*ENTRIES SHOWN:*
----

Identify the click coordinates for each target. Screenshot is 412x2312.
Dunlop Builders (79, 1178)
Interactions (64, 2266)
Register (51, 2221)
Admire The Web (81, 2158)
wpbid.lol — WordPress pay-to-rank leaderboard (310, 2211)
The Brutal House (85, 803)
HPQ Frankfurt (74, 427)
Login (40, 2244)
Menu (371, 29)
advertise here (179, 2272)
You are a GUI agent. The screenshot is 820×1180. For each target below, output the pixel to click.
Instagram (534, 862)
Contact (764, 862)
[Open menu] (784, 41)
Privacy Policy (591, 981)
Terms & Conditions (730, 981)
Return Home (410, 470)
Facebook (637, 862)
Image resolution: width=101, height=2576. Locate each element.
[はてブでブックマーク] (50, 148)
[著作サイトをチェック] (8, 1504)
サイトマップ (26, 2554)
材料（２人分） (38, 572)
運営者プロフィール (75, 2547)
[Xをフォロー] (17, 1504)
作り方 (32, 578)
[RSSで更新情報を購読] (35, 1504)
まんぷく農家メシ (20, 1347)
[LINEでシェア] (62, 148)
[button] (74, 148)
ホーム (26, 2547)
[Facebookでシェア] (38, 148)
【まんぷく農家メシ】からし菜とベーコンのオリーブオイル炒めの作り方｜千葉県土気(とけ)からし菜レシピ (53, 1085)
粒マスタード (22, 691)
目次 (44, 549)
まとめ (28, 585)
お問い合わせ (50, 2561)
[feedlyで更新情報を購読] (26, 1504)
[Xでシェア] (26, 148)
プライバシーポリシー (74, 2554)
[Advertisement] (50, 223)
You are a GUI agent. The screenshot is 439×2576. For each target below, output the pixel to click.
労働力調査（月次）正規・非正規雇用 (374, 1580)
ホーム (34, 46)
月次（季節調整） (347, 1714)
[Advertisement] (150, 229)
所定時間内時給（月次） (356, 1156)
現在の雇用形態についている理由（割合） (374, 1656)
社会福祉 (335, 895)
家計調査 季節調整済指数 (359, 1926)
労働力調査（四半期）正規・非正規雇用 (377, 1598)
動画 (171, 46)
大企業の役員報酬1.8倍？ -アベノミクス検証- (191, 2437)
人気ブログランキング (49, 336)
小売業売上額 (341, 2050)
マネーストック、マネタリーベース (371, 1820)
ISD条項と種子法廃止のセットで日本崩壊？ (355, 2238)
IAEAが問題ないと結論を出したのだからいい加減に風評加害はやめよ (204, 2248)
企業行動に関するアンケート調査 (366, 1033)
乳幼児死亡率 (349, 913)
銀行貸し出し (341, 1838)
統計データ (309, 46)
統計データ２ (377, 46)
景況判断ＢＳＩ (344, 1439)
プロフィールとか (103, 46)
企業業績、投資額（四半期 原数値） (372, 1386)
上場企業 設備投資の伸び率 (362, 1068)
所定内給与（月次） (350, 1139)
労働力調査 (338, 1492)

----

*WHAT NEEDS TO BE DONE:* Starting at the first line of the material above, reproduce each line exactly up to and including the line with "Contact (764, 862)".

*FINISHED TASK:*
Identify the click coordinates for each target. Screenshot is 412x2312.
Dunlop Builders (79, 1178)
Interactions (64, 2266)
Register (51, 2221)
Admire The Web (81, 2158)
wpbid.lol — WordPress pay-to-rank leaderboard (310, 2211)
The Brutal House (85, 803)
HPQ Frankfurt (74, 427)
Login (40, 2244)
Menu (371, 29)
advertise here (179, 2272)
You are a GUI agent. The screenshot is 820×1180. For each target below, output the pixel to click.
Instagram (534, 862)
Contact (764, 862)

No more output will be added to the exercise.